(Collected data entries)
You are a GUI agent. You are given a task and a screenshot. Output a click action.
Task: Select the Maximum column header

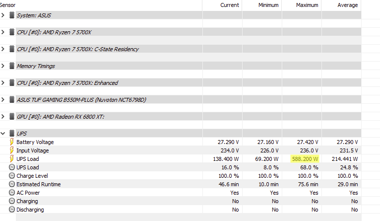point(302,5)
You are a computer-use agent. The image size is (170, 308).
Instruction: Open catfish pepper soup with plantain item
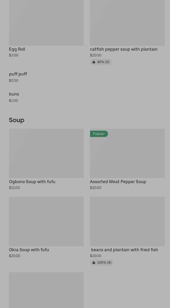click(x=124, y=49)
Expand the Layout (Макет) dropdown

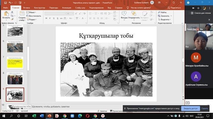pyautogui.click(x=32, y=12)
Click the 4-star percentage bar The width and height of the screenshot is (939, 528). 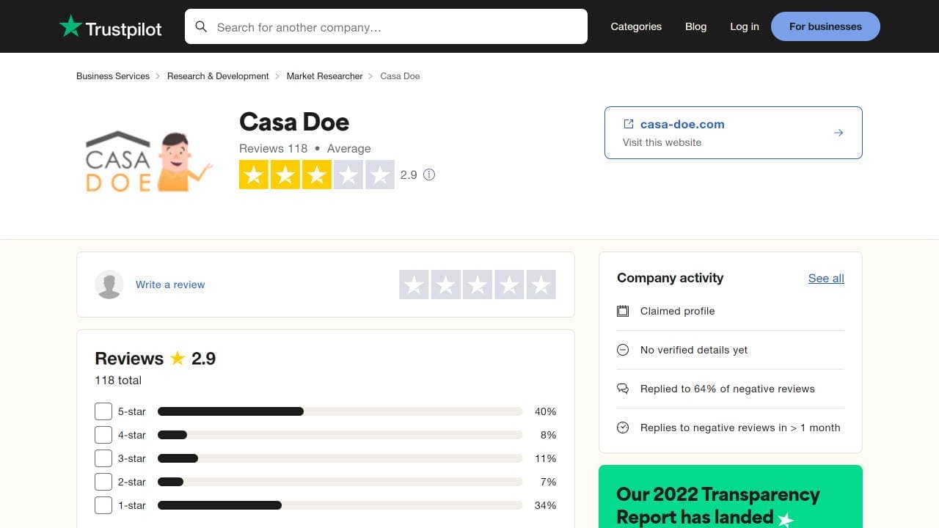[x=339, y=435]
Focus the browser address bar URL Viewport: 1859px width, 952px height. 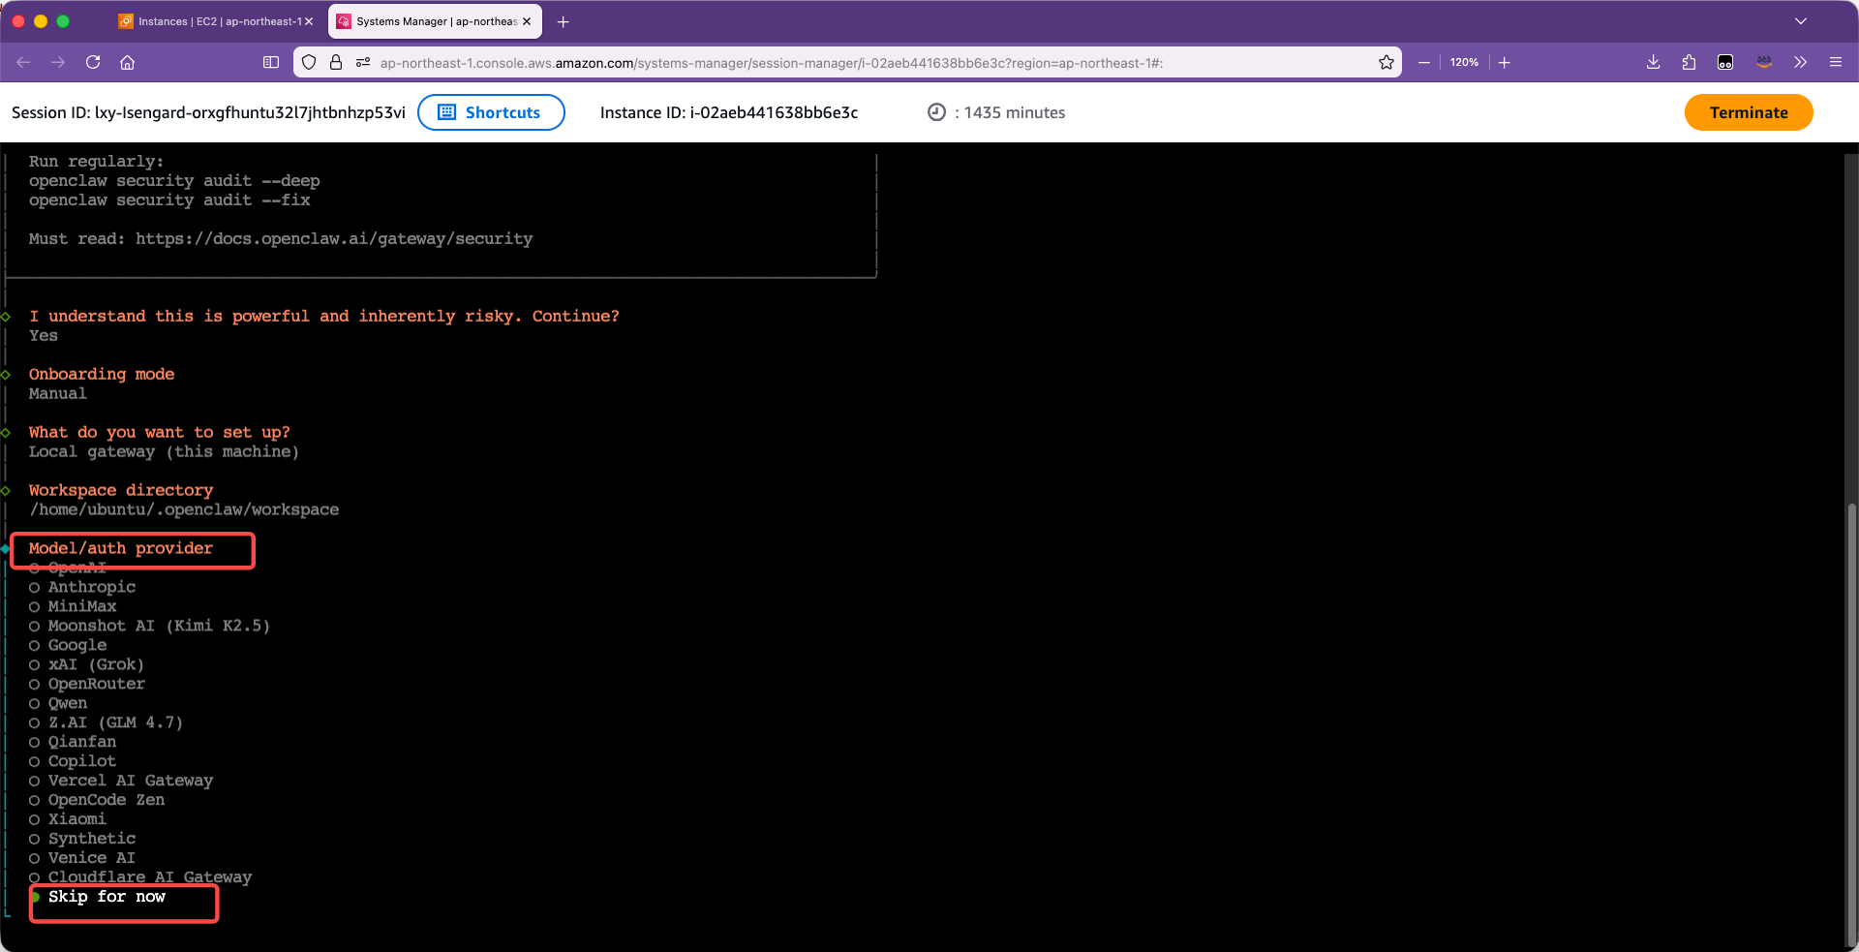pyautogui.click(x=775, y=63)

## EXERCISE OBJECTIVE
Answer with nothing but the count of lines in the entries that hold the word "agent".

## SOLUTION FOR THIS TASK
2